>>
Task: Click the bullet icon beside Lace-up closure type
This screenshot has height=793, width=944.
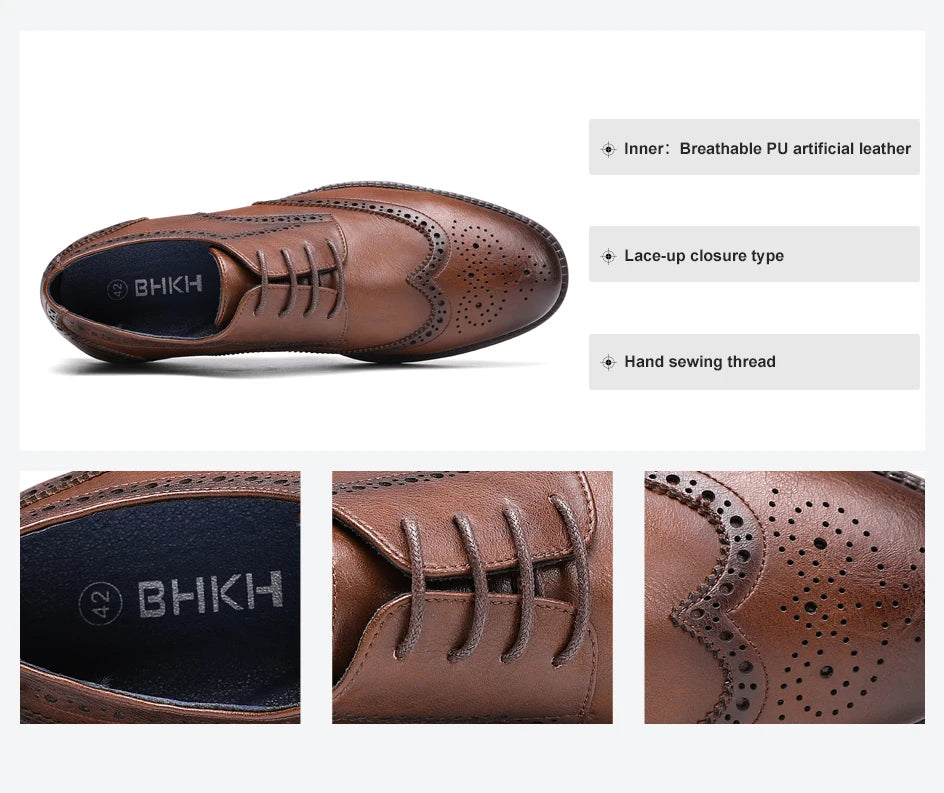Action: (608, 256)
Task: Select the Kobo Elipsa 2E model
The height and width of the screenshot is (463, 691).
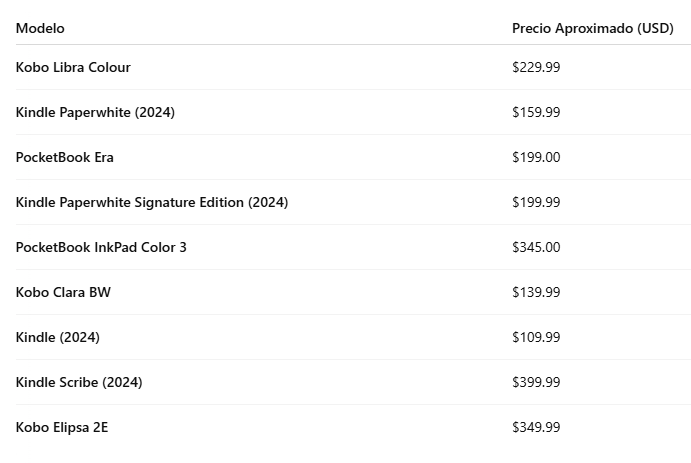Action: coord(62,427)
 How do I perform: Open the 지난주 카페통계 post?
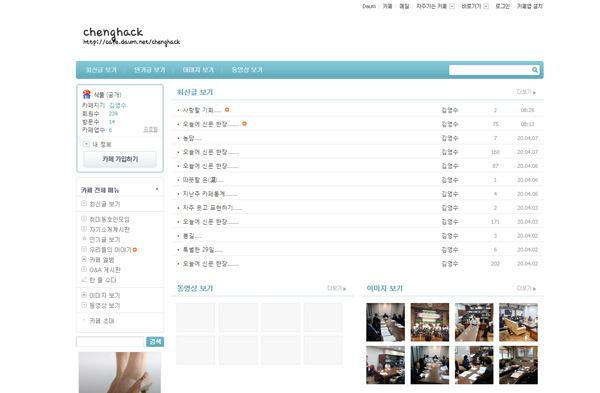click(x=210, y=194)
<<
_What you should do_
Find the word "Task" in the entries and show each line where it is found.

_Your response_
Task: Click the bullet icon beside Lace-up closure type
Task: Select the Kobo Elipsa 2E model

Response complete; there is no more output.